● WORK TO BE COMPLETED
Report the number of lines in the data where the word "computer" appears, and add no other text.

● SUPPLIED DATA
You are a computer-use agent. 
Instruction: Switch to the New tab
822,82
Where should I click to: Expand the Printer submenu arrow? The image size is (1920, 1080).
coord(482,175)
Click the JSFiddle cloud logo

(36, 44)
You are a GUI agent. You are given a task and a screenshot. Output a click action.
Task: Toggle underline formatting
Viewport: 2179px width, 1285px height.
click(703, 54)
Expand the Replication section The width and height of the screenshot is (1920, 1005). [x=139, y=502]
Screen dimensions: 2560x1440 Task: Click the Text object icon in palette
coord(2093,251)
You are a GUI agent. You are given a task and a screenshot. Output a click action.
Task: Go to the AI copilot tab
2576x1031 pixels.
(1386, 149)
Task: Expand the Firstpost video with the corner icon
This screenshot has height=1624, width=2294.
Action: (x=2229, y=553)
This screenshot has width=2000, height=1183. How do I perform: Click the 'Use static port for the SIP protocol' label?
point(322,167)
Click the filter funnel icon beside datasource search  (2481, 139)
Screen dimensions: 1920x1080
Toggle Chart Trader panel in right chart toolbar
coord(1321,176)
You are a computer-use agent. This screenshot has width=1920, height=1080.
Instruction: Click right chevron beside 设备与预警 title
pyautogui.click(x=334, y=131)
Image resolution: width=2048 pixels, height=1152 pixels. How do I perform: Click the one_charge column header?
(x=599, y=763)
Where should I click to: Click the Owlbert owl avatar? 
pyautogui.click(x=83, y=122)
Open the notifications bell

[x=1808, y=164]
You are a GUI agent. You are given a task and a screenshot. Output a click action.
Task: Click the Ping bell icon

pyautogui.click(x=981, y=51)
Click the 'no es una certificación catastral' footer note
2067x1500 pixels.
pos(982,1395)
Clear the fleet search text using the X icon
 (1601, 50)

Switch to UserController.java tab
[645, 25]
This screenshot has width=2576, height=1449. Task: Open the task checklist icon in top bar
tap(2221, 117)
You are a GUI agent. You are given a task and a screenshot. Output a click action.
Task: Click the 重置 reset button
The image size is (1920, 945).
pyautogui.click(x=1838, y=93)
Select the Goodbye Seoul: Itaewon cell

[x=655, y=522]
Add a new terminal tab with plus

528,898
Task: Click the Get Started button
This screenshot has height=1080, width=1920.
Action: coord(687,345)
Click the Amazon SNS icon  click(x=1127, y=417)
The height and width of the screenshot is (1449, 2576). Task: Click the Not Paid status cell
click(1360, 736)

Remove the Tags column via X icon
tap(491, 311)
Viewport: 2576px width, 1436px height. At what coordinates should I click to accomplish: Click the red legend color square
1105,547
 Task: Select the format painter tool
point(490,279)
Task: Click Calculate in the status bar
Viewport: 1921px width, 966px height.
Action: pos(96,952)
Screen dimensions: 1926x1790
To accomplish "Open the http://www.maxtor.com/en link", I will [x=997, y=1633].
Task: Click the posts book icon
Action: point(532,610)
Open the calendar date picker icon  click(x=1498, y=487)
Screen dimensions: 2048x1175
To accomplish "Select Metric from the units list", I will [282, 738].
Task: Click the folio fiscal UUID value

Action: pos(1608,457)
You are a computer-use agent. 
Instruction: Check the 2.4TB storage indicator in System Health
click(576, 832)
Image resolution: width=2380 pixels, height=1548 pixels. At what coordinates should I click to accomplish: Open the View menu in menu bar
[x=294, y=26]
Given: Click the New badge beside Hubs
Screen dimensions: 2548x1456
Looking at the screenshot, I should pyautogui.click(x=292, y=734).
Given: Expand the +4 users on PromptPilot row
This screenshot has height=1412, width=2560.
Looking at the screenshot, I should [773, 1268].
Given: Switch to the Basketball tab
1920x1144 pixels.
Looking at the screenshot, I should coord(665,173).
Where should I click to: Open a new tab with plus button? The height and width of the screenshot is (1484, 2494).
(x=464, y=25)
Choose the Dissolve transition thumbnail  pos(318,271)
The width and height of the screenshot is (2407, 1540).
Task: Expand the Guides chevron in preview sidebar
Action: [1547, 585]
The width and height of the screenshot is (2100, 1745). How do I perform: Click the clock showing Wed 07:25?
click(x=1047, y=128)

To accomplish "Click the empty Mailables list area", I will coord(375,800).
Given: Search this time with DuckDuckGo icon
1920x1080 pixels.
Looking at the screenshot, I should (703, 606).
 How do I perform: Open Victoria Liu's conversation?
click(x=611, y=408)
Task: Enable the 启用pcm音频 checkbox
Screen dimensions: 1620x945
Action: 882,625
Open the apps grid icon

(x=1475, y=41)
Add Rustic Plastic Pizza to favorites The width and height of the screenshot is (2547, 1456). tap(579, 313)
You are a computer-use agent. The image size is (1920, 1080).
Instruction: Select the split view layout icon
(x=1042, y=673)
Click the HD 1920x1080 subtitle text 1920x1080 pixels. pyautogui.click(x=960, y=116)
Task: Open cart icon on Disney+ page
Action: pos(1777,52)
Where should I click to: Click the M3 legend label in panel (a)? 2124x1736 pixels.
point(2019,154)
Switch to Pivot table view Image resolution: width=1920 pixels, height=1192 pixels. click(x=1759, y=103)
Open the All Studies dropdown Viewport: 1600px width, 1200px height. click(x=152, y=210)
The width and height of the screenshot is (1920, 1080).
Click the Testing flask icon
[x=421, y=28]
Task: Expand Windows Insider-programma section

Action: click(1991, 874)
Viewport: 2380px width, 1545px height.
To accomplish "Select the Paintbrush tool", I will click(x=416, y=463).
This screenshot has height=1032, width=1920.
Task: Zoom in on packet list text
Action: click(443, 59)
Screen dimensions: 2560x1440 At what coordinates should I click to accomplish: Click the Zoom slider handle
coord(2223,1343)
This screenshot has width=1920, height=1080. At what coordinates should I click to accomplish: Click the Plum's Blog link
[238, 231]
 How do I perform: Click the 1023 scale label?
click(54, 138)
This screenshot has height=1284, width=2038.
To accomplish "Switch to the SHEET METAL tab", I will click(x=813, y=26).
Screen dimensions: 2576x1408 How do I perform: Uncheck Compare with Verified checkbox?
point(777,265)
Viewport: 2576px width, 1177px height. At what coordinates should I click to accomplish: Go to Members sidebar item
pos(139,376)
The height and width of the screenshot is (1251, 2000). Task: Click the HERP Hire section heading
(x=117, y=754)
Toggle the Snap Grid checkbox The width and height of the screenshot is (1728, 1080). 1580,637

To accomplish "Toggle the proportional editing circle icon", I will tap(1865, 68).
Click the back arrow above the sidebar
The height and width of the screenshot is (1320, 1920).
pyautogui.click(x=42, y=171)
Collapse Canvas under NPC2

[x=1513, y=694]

● EXPECTED ANSWER
4